ISTOÉ – O Prêmio Nobel de Economia Joseph Stiglitz disse que a receita do FMI impede a criação de empregos pelo fato de as taxas de juros serem muito altas e a inflação, contida. O sr. pretende gerar empregos liberando a inflação e baixando juros?
José Serra –
Não, de forma nenhuma. A análise dele é aplicada, envolve o padrão de relacionamento do FMI com as diferentes economias. Isso não significa que o atual acordo com o Brasil não tenha sido um bom acordo nem que nós não possamos sair da atual situação de tensão econômica. Com o aumento das exportações e do saldo comercial, inclusive com mais substituição de importações, nós vamos ser capazes de baixar os juros. O principal fator que mantém os juros elevados é o déficit em conta corrente como proporção das exportações e do PIB.

ISTOÉ – O sr. fala em crescimento de 4,5% em média até 2006. Se o País pode crescer neste porcentual, por que está crescendo só 1% ou no máximo 2%? Como fazer para chegar a esse número que o sr. projetou?
Serra –
Quando você tem uma meta para o futuro, pode sempre se perguntar por que a meta não foi cumprida antes. Isso pode ser dito para qualquer coisa, em qualquer momento da história no mundo, em qualquer país e em qualquer situação. Toda coisa que você fizer, alguém pode chegar e falar: por que não foi assim antes?

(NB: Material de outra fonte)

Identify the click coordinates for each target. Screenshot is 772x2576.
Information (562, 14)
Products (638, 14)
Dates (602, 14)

ISTOÉ – E por que não foi assim antes?
Serra –
Porque as circunstâncias não permitiram. Daqui para adiante eu vejo que é possível ter essa taxa de crescimento: existe capacidade ociosa, há possibilidade de um superávit comercial crescente e uma política agressiva de exportações. A substituição de importações tem toda condição de funcionar. São essas as condições.

ISTOÉ – Mesmo com esse superávit primário que está sendo pedido no acordo com o FMI?
Serra –
Superávit primário implica sacrifícios em um primeiro momento. Em relação a este ano é de 0,25% do PIB. Basta dizer que o crescimento de 1% do PIB paga folgadamente esse aumento de superávit. O superávit é um fluxo, quando é feito pela primeira vez implica aumento da carga fiscal, mas não implica redução do gasto social. Por exemplo, os gastos em saúde, previdência e educação continuaram aumentando simultaneamente ao aumento do superávit. Na verdade, ele foi obtido graças ao aumento de impostos.

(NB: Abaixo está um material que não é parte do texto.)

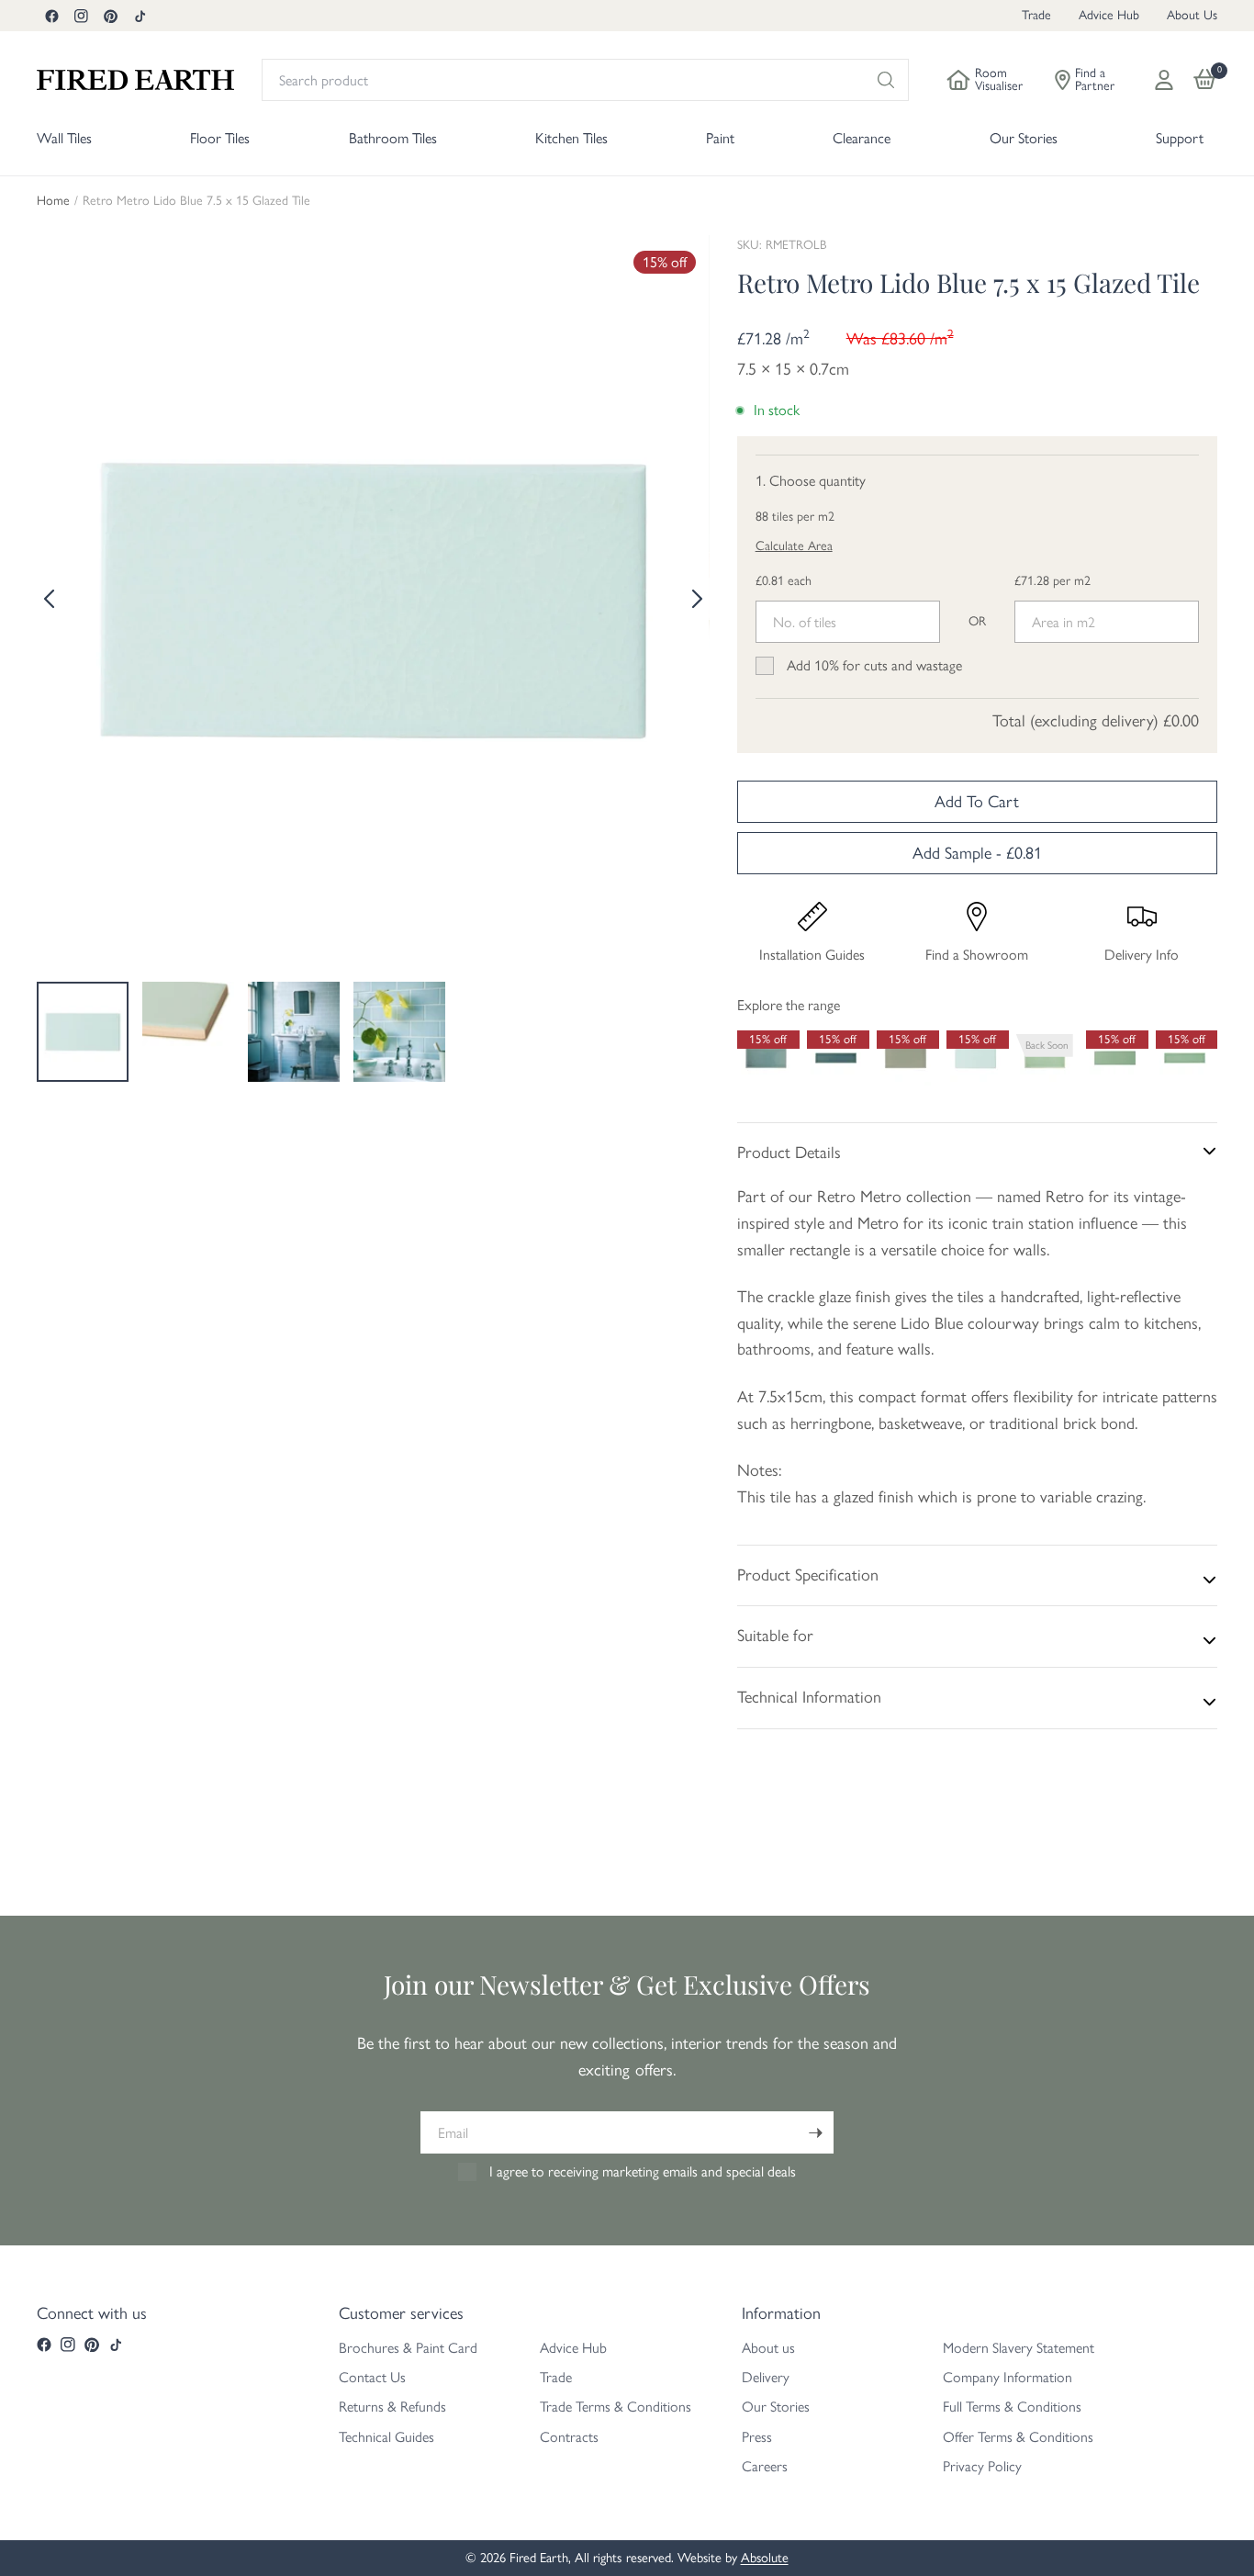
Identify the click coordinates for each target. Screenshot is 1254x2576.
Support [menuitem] (1180, 138)
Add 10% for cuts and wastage (874, 665)
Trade (1036, 15)
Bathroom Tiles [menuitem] (393, 138)
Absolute (765, 2557)
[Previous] (50, 599)
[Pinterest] (110, 15)
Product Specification (808, 1575)
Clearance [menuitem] (861, 138)
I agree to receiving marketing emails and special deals (642, 2171)
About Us (1192, 15)
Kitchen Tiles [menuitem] (571, 138)
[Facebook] (51, 15)
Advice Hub (1109, 15)
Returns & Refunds (392, 2406)
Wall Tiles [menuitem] (64, 138)
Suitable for (775, 1635)
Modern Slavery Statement (1018, 2348)
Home (53, 201)
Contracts (569, 2437)
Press (757, 2437)
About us (768, 2348)
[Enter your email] (815, 2132)
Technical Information (809, 1697)
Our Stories (776, 2406)
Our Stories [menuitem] (1024, 138)
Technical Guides (386, 2437)
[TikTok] (139, 15)
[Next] (696, 599)
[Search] (886, 80)
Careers (765, 2466)
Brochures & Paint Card (408, 2348)
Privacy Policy (982, 2466)
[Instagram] (80, 15)
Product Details (789, 1152)
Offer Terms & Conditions (1018, 2437)
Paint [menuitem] (720, 138)
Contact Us (372, 2377)
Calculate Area (794, 546)
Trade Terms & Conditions (615, 2406)
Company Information (1007, 2377)
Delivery (765, 2377)
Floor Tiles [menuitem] (220, 138)
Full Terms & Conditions (1012, 2406)
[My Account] (1164, 80)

ISTOÉ – A principal camisa-de-força para o desenvolvimento é a dívida brasileira, tanto a interna quanto a externa. Hoje essa dívida estaria ao redor de 60% do PIB…
Serra –
Eu não estou de acordo que a principal camisa-de-força é a dívida. É o déficit em conta corrente como proporção das exportações e o PIB. Ambas as dívidas são perfeitamente pagáveis. Aliás, a externa está se tornando cada vez mais pagável com a redução do déficit em conta corrente.

ISTOÉ – Há quatro anos, vendeu-se a idéia de que com a reeleição de FHC, como chegou a dizer o ministro Kandir (Planejamento), o Brasil podia crescer até 9% ao ano. Como o sr. explica o fato de estarmos longe desse porcentual e por que, agora, acreditar que com o sr. se pode conseguir isto?
Serra –
Vou responder de novo. Foi por causa das circunstâncias. Veja que a afirmação do Kandir não foi uma afirmação do governo nem minha. Houve a crise do Sudeste Asiático, a da Rússia, depois houve a desvalorização, a crise da Argentina, o atentado ao World Trade Center. Perturbações para ninguém botar defeito. No entanto, a mudança da política cambial foi crucial para a economia se reequilibrar. A política de sobrevalorização não era adequada ao crescimento. O crescimento do emprego, nesses últimos anos, foi da ordem de mais de 5 milhões, que é até um bom resultado em face de todas essas circunstâncias. Na verdade, o lento crescimento do emprego no governo de FHC foi durante o primeiro mandato, diretamente em razão da política cambial.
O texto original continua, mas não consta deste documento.